Jake Trent

Keyboard Control of Buttons in Testing Library

Make buttons controllable via the keyboard within test using testing-library.

Test is Different than Browser

In the browser, we can focus a button and press enter, and the onClick handler is triggered, and all is good.

In the test environment, it’s a different story. Here, we’ll look at tests written for a React UI using @testing-library/react.

Testing-library Peculiarities

Testing-library is awesome. But it has some duplicate functionality for keyboard events that makes using it confusing. There are many threads describing what works for people, and the answers are all different. Well, this is another one: here’s what worked for me; maybe it’ll help.

@testing-library/user-events is preferred when possible because it more-closely models how the user interacts with your UI in the browser. In this case, however, its use is ill advised – it doesn’t work. To be clear: don’t use userEvent.type(el, '{enter}'). Instead, use fireEvent from @testing-library/dom. Specifically, use fireEvent.keyDown(el, { key: 'Enter', code: 'Enter' }).

Single Handler, Multiple Events

To get the “enter” keyboarding to work in the test environment, you’ll need to add an onKeyDown listener in addition to your usual onClick. Then point both listeners to the same handler (assuming you want both actions to do the same thing.). Then inside the handler, detect whether it’s a click or the kind of key you’re expecting before you run the logic for the handler.

function handleButtonEvent(evt) {
  if (
    evt.type === 'click' || 
    (evt.type === 'keydown' && evt.key === 'Enter')
  ) {
    // ...handle it the same way
  }
}

return <button onClick={handleButtonEvent} onKeyDown={handleButtonEvent}>Clicky</button>

Testing Keyboard Handler in Test

Testing-library will allow you to query the elements in the DOM and interact with them. They prefer using getByRole. You can learn what the accessibility roles are and the usage of getByRole will return the options for you upon a test failure. It’s pretty great.

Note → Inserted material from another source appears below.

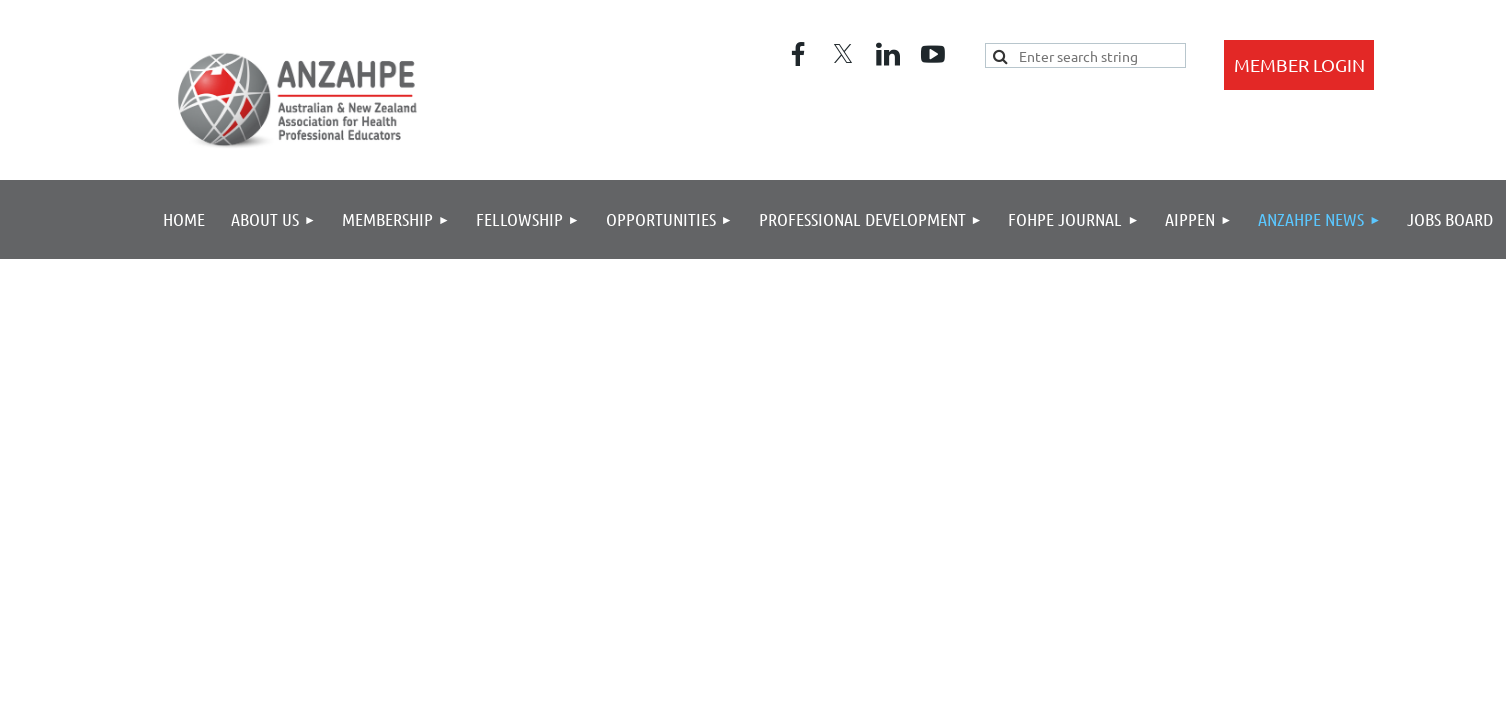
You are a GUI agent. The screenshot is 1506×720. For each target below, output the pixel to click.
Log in (1299, 65)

Let’s also make sure to focus it first, then press enter. Only then will we actuate the button and call the handler.

For this button:

function MyButton(props) {
  return <button onClick={props.onClick} onKeyDown={props.onClick}>Clicky</button>
}

The test might look like:

import { fireEvent, screen } from '@testing-library/dom'

it('calls the handler', () => {
  const handler = jest.fn()

  render(<MyButton onClick={handler} />)
  const button = screen.getbyRole('button', { name: /Clicky/ })
  button.focus()
  fireEvent.keyDown(button, { key: 'Enter', code: 'Enter' })
  expect(handler).toHaveBeenCalled()
})

“calls the handler” isn’t a very strong assertion, but you get the idea. Assertions on your logic or the DOM state will be better.

Well, that should do it.

What are the other ways that you’ve found to actuate a button in test with the enter key?